You are a bit mistaken (when saying that linear rescaling misses pixels). Assuming You are rescaling the image by at most factor of 2, Bilinear interpolation takes into account all the pixels of the source image. If you smooth the image a bit and use bilinear interpolation this gives you high quality results. For most practical cases even bi-qubic interpolation is not needed.
Since bi-linear interpolation is extremely fast (can be easily executed in fixed point calculations) it is by far the best image rescaling algorithm when dealing with real time processing.
If you intend to shrink the image by more than factor of 2 than bilinear interpolation is mathematically wrong and with larger factors even bi-cubic starts to make mistakes. That is why in image processing software (like photoshop) we use better algorithms (yet much more CPU demanding).
The answer to your question is speed consideration.
Given the speed of your CPU/GPU, the image size and desired frame rate you can easily compute how many operations you can do for every pixel.

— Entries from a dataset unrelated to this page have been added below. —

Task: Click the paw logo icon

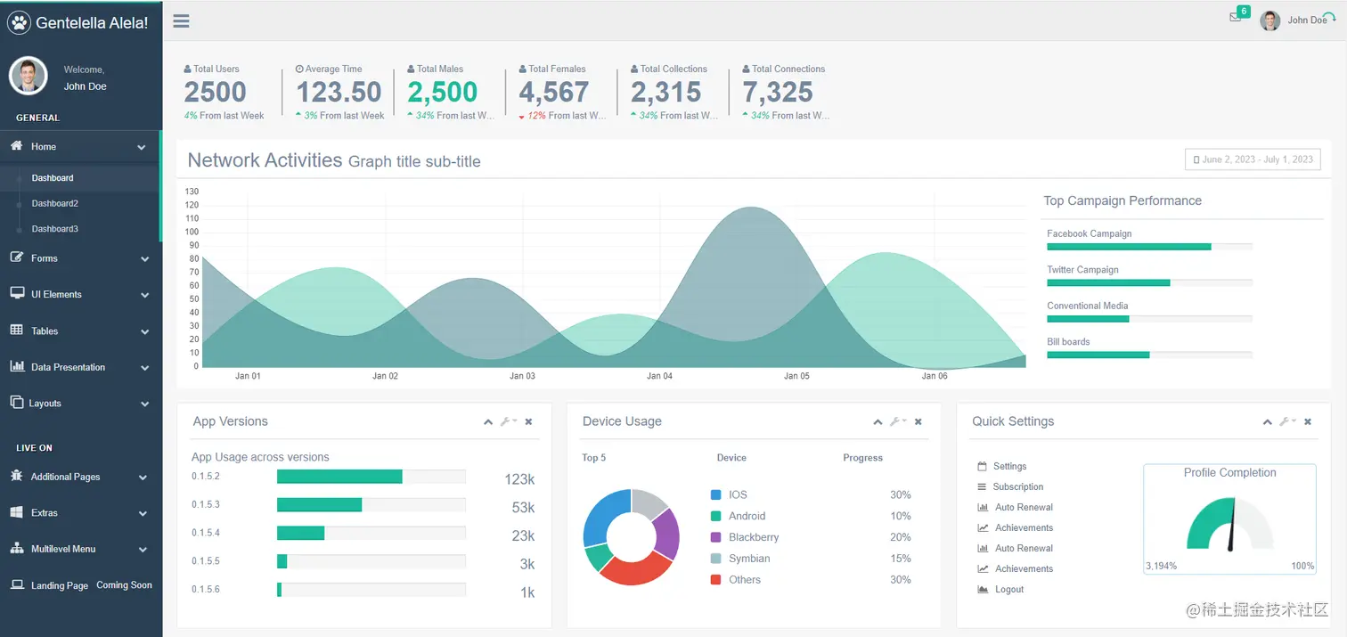Action: (x=19, y=22)
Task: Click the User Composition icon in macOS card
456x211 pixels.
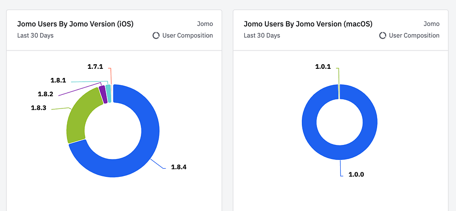Action: (x=383, y=36)
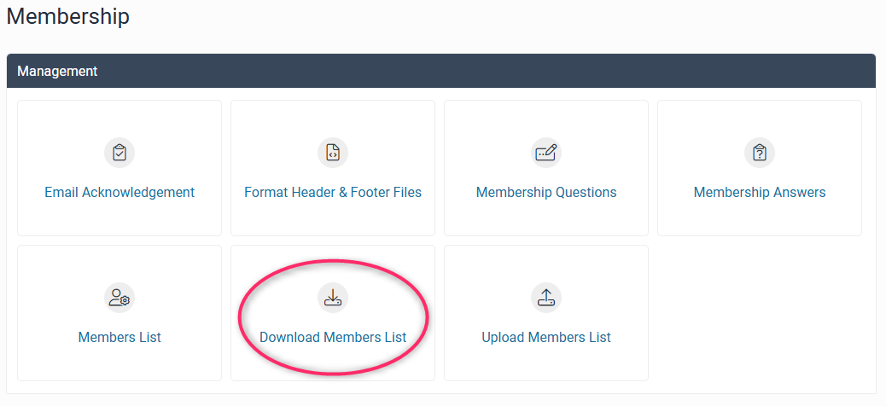Click the Membership Answers clipboard question icon

pyautogui.click(x=760, y=153)
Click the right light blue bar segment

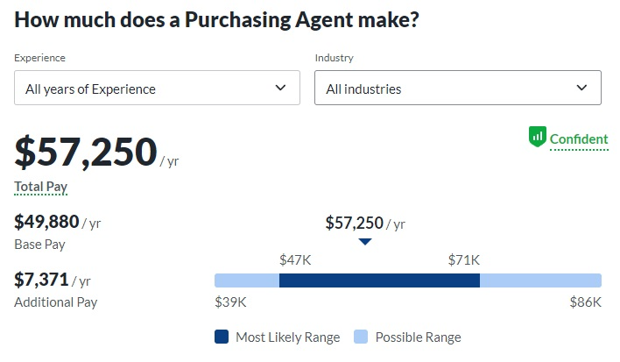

For example - with 2GHZ CPU and 1[Gpix] image size, you can only make few calculations for each pixel every second.
Given the amount of allowed calculations - you select the best algorithms. So the decision is usually not driven by image quality but rather by speed considerations.
Another issue about super sampling - Sometimes if you do it in frequency domain, it works much better. This is called frequency interpolation. But you will not want to calculate FFT just for rescaling an image.
Moreover - I don't know if you are familiar with back projection. This is a way to interpolate the image from destination to source instead of from source to destination. Using back projection you can enlarge the image by a factor of 10, use bilinear interpolation and still be mathematically correct.